In this chapter, we highlight different aspects of a system design interview (SDI) and provide helpful tips.
Even if you’re not preparing for interviews, many of these concepts apply broadly.
System design interviews are unlike coding interviews.
There is rarely any coding involved.
Other Interviews System Design Interview
An SDI takes place at a much higher level of abstraction.
We determine requirements and map them to computational components and high-level communication protocols.
The final answer doesn’t matter.
The interviewer evaluates:
- your reasoning
- how you explore the problem
- how you communicate trade-offs
System design aligns more closely with real-world engineering work than coding interviews.
Design questions are intentionally open-ended and vague, reflecting real-world product ambiguity.
Interviewers often choose well-known systems—for example, designing WhatsApp.
But the real WhatsApp has many features. Including all of them is not practical because:
- We have limited interview time.
- Demonstrating core functionality is enough to show problem-solving ability.
We can explicitly tell the interviewer what is in scope and out of scope, and adjust based on their feedback.
- Solidify the requirements
- Scope the problem
- Engage the interviewer
Applicants must ask clarifying questions, narrow the design reasonably, and maintain active communication.
SDIs usually last 35–40 minutes, so collaboration and transparency are key.
Common high-level components include:
- Frontend
- Load balancers
- Caches
- Services
- Data processing layers
- Storage
Architectural diagrams typically use boxes for components and arrows for interactions.
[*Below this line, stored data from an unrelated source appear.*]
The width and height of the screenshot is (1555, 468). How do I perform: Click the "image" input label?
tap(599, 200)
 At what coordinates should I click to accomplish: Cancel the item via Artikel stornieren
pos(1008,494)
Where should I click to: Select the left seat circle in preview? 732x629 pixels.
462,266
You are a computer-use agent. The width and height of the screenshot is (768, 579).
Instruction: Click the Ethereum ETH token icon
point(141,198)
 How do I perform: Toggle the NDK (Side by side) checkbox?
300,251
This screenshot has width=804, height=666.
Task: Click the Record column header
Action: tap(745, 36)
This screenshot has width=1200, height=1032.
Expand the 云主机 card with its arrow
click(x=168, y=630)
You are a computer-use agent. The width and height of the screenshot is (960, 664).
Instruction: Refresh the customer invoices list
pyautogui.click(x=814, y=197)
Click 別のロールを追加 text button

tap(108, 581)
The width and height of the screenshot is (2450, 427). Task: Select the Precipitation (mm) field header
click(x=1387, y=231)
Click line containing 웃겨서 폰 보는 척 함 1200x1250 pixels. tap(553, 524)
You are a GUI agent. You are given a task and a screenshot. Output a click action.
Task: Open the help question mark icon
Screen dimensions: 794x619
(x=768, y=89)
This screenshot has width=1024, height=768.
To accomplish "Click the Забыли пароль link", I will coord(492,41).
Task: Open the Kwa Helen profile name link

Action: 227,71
[Users] → [Load balancer] → [Services] → [Cache] → [Data Storage]
We draw a diagram like this and walk the interviewer through it.
Interviewers often ask about:
- number of users
- expected queries per second
- how performance changes as traffic grows
A common rule in systems engineering:
When some parameter grows by a factor of 10, the design might need to change.
Larger systems don't scale linearly; they require new strategies and optimizations.
Early Google Search appears simple today, but at the time it was highly sophisticated and—critically—cost-efficient.
Every design choice has business implications.
As designers, we must use resources efficiently while meeting (or exceeding) customer needs.
Reasons design problems are hard:
- There is no single correct solution.
- Every design depends heavily on assumptions.
- Systems evolve, break, and require continuous adaptation.
Designers must provide robustness at the architectural level.
Modern systems rely on millions of off-the-shelf components.
Something is always breaking, and we must hide this reality from the customer through resilient design choices.
Traditionally:
- Mid-level to senior engineers (2+ years experience)
- Senior candidates often get 2–3 SDIs
Recently:
- Even junior engineers are asked system design questions at large companies
- Learning SD early accelerates career growth
System design theory is rooted in distributed systems.
A refresher is valuable before diving deeper.
Distributed systems concepts give us mature engineering principles:
- Robustness
- Scalability
- Availability
- Performance
- Extensibility
- Resiliency
Shared terminology becomes a lingua franca between interviewer and candidate.
For example:
“We must trade off availability vs consistency under network partitions due to the CAP theorem.”
Using this terminology demonstrates understanding of both theory and practice.
Remember: It’s the candidate’s responsibility to showcase their design thinking.